Set down, exactly as written, the lines from the line holding "Given: Click the per day suffix label" to the end of the data, inclusive, skipping any pictures.

(Extracted records)

-- Opening Marker --

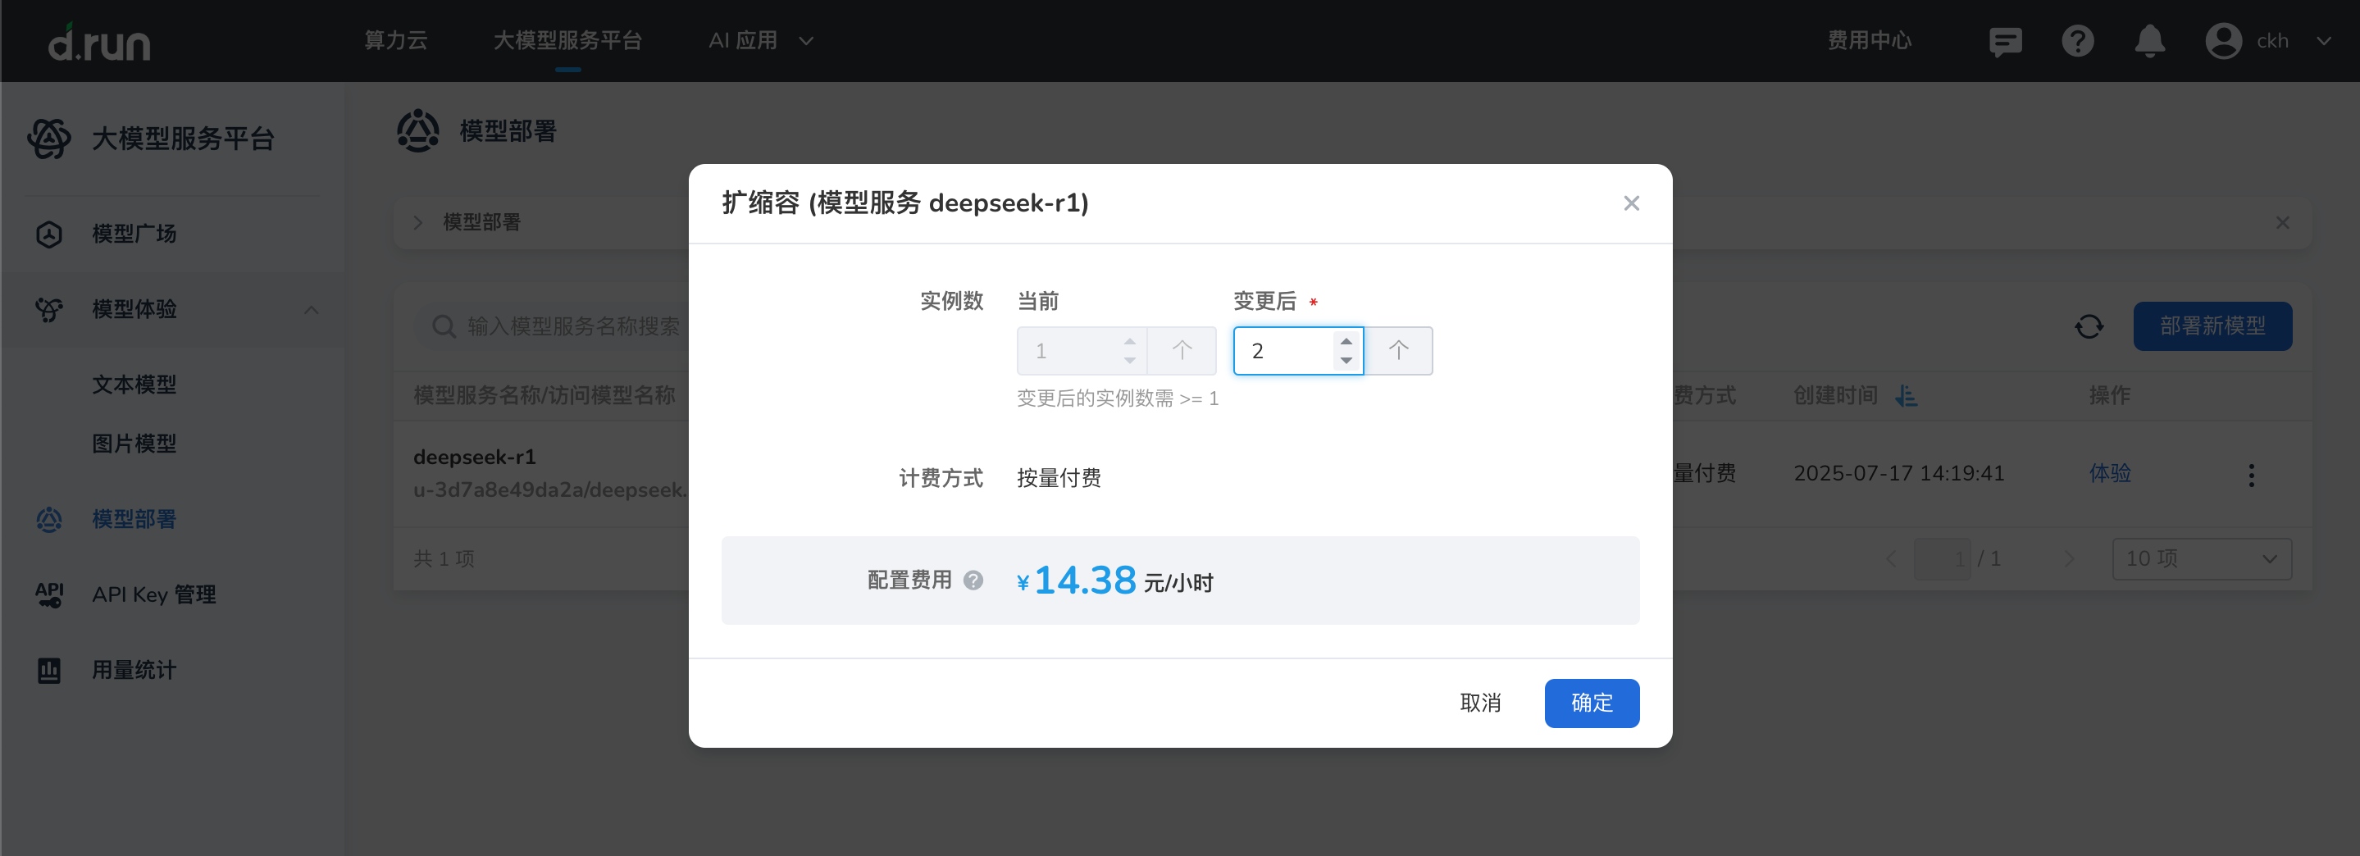
Task: Open 费用中心 in the top bar
Action: [x=1869, y=41]
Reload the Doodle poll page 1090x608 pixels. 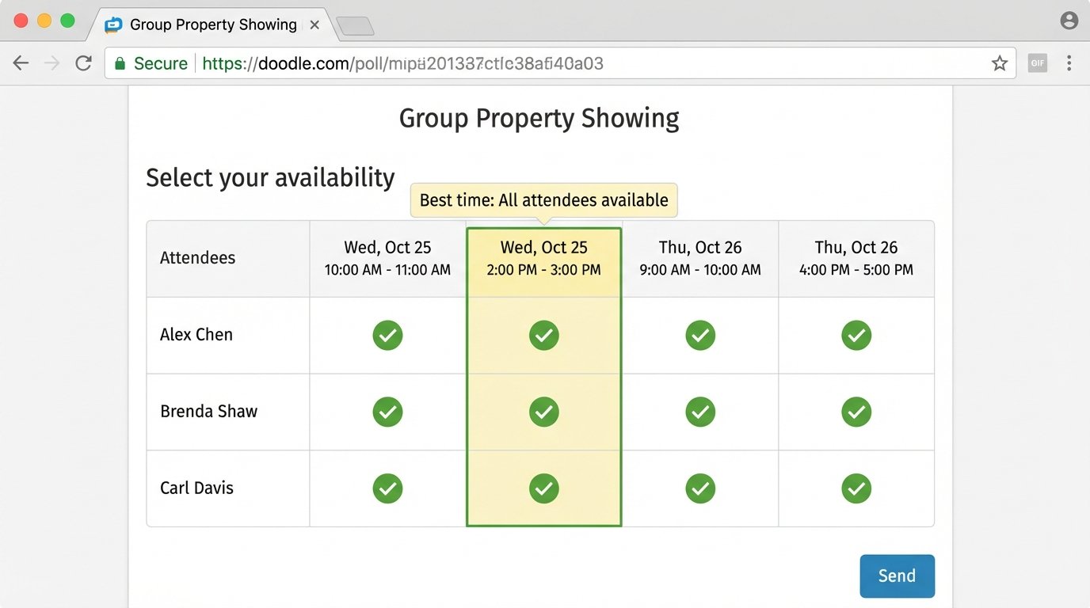click(x=83, y=63)
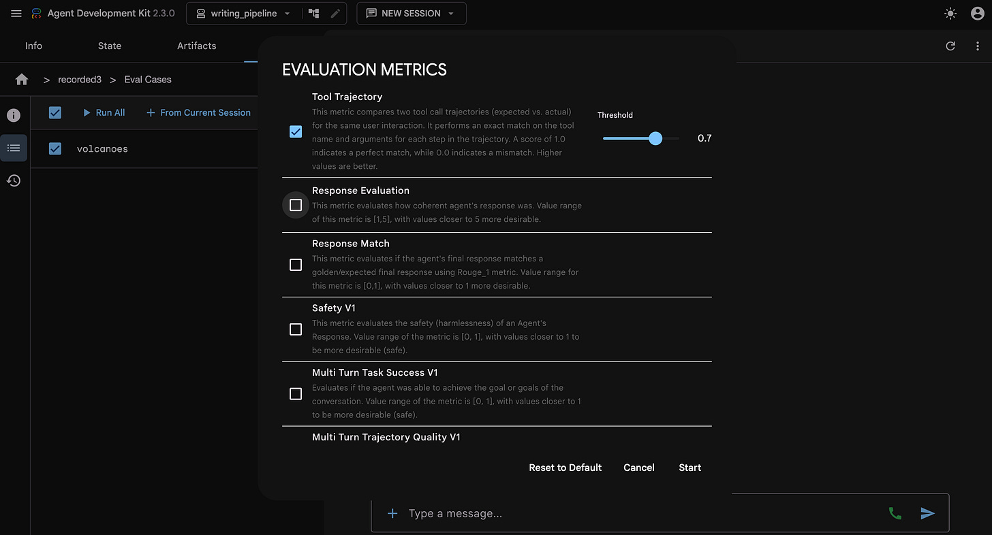Check the Safety V1 metric
This screenshot has width=992, height=535.
pyautogui.click(x=296, y=329)
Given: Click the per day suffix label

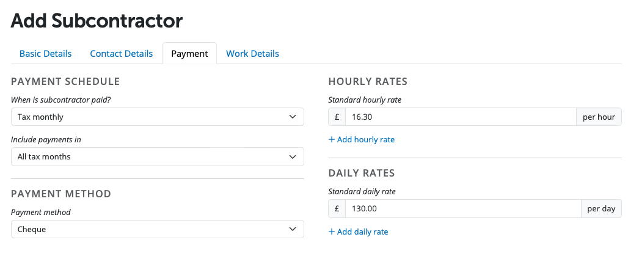Looking at the screenshot, I should click(601, 209).
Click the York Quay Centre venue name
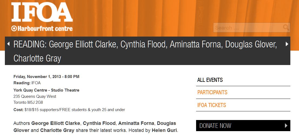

-- Closing Marker --

Finished exercise |
Given: Click the per day suffix label

Looking at the screenshot, I should click(601, 209).
Click the York Quay Centre venue name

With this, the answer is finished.